Size matters as big bank buffers blunt bad loans surge

If you are a Nigerian bank, then it pays to be big. As more Full Year(FY) 2015 results of deposit money banks are being released, analysts say the large tier one banks will be in a better position to navigate the growing problem of bad loans.

This is as the Nigerian economy grew at the slowest pace in a decade last year. “From an asset quality view point, we remain more concerned about the tier 2 banks, given that they are relatively more exposed to lower quality names and have less earnings buffers, to take on additional asset quality stress,” said Adesoji Solanke, a banking analyst at Renaissance Capital in a note to investors on March 15.

The five tier one banks control nearly 60 percent of the total industry loan book.

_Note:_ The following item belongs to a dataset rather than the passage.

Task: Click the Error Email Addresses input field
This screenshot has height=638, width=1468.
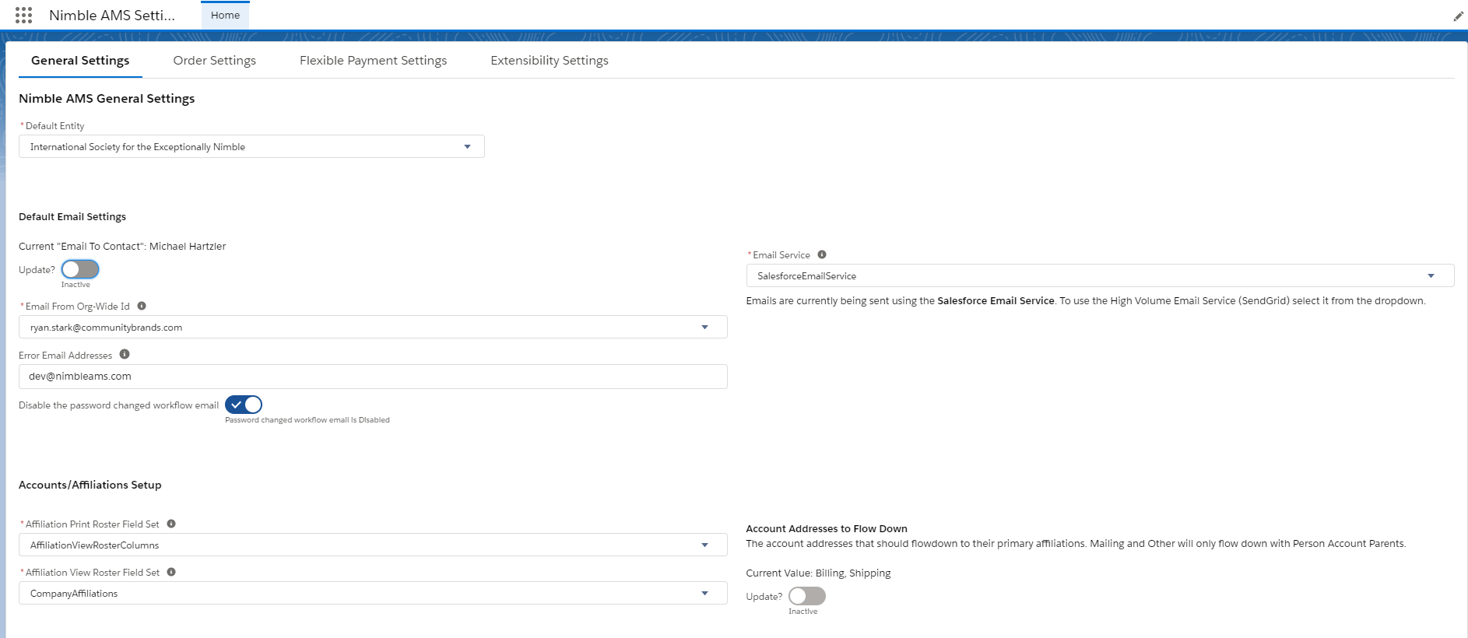Action: tap(373, 377)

Recent results from three of the top five banks seem to validate this thesis.

Guaranty Trust Bank(GTB), Nigeria’s largest bank by market value, reported that its Full year 2015 net income increased by 5.29 percent to N99.43 billion from N94.43 billion, the previous year.

Impaired loans and advances as a percentage of total loans was 3.21 percent, up marginally from 3.15 percent in 2014. UBA, another top tier lender reported that its FY 2015 net income increased by 24.53 percent to N59.65 billion, from N47 billion as at December 2014, while Zenith Bank reported FY 2015 net income up 6.2 percent to N105.5 billion and NPL ratio at a low 2.2 percent.

The results will come as a relief to some investors, following a string of profit warnings from lenders, including tier one bank FBNHoldings, and second tier lenders FCMB and Diamond Bank.

Fears of a surge in bad loans have been expressed by regulators and rating agencies.

Data from the Central Bank of Nigeria (CBN) shows that the number of banks with NPL ratios in excess of the 5 percent threshold increased from three to eight.

Furthermore, NPL in three of these banks exceeded 10 percent, while NPLs rose in 18 of the 22 buckets into which the CBN classifies Deposit Money Bank (DMB) lending.

“I cannot help but remain concerned about the possibility of under-reporting of NPLs.

The weakened ability of the CBN, represented by the structure of its balance sheet to deal with a recurrence of crisis in the banking sector requires heightened vigilance by Bank Staff,” Doyin Salami, an economist and member of the CBN Monetary Policy Committee (MPC), said in his minutes from the last meeting held in January.

Salami says worsening NPLs reflect a combination of external and internal factors which include: low and volatile oil prices; uncertainty about severe fiscal imbalance at the sub-national level of government; weak output growth; and eroding investor confidence. Oil prices which have recovered somewhat to the $40per barrel mark are still down from a peak of over $100 in 2014.

In Nigeria, 24 percent of banking system loans is related to the oil and gas sector. Nigeria’s economy grew at 3 percent in 2015, the slowest pace since 1999.

Moody’s in a recent report, says the risk of mutually reinforcing negative pressure between different parts of the economy and the banks is growing. The tight liquidity hurts banks’ asset-liability management and the cost of foreign currency funding reduces their profitability.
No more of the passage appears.